We agree that self-aggrandizing has no place in science. However, the real issue is not whether a new syndrome represents a new disease, but rather whether the syndrome is descriptive of the condition at hand. Unfortunately, the three examples cited were a select group of the common syndromes of the day:

  • SMEDI: was a descriptive acronym in its time but has since been replaced by proven etiology. The SMEDI syndrome has long been replaced and thus does not represent today's terminology.
  • MMA: we agree is a poorly chosen description of the condition which presumably at the time described an anorexic lactating sow with vulvar discharge and/or mastitis. Our greater understanding of the bacterial causes of mastitis and metritis over the last 20 years has led to the demise of this acronym's practical usefulness. Veterinarians who continue to use MMA to describe anorexic post-lactational sows with udder congestion mislead their clients at their own peril.
  • PRDC: We believe that PRDC is a good acronym because it portrays a clinical condition with multifactorial etiology. It is unlikely that any qualified veterinarian would portray PRDC as an etiology unto itself. PRDC remains a descriptive acronym that has enhanced the industry and our clients' understanding of respiratory disease in grow/finish pigs. As for PRDC as a marketing tool: this is simply marketing at its best, where the user must decipher fact from fiction. In our opinion, full-page advertisements displaying a prominent veterinarian beside their favorite animal health product is also marketing at its best.
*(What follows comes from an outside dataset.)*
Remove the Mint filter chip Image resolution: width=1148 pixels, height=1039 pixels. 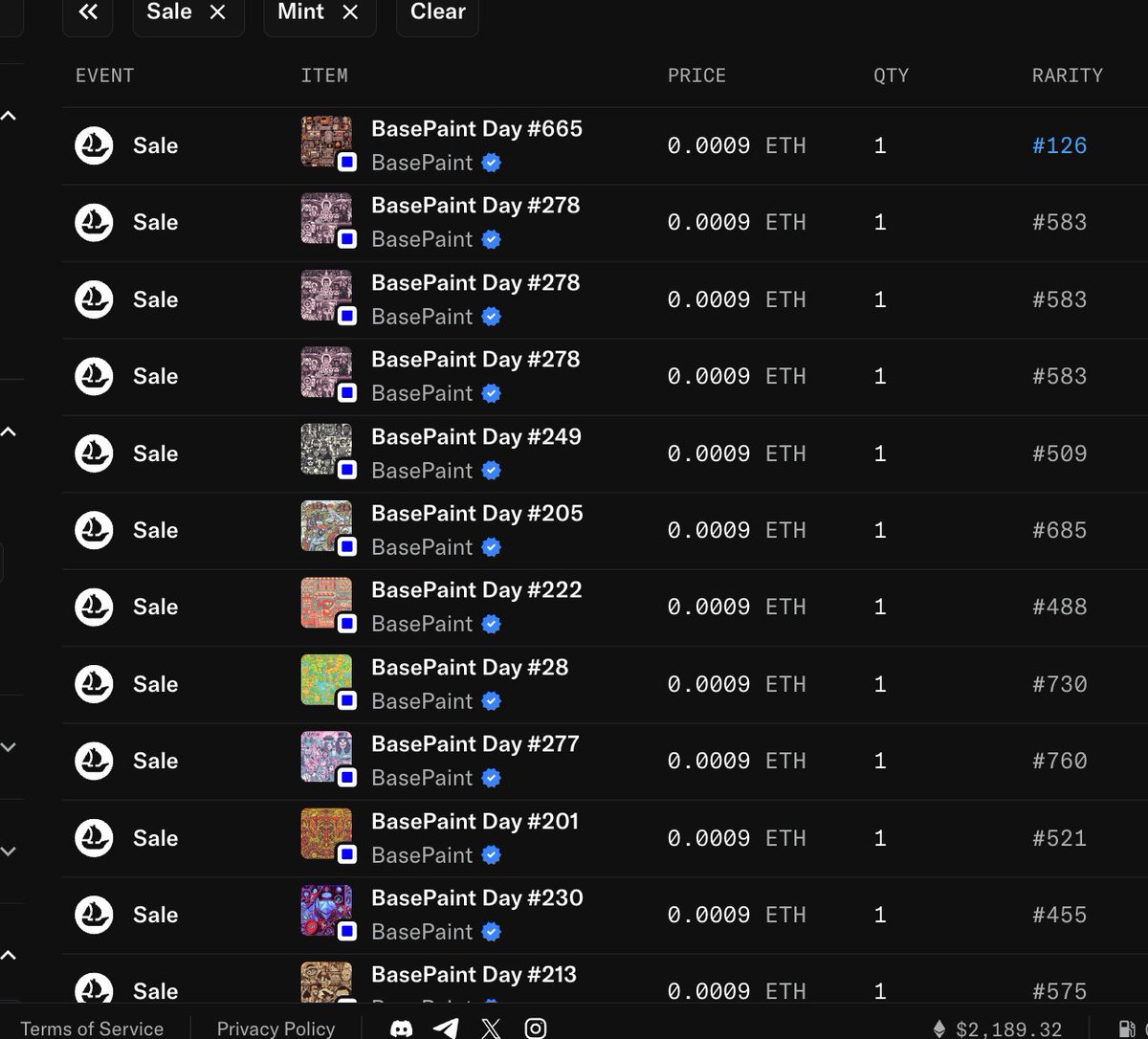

Conspicuous in their absence are the syndromes that have gained household prominence in our industry and society. It is unfortunate that the commentary does not go on to critique PRRS, AIDS, SIDS, carpal-tunnel syndrome, toxic shock syndrome, trisomy-21 syndrome, etc. The list goes on and on. All of these are absolutely accepted as medically correct terminology--acronyms that at some point in the past reflected a new disease or condition.

Whether or not PMWS is new disease entity, a unique expression of an existing entity, or the result of multifactorial etiologies is yet to be proven. We intend the name of this syndrome and acronym to be descriptive and used under appropriate circumstances to facilitate understanding and communication of a disease entity or condition in swine. When "PMWS" is used in this way, we believe that it has served its purpose.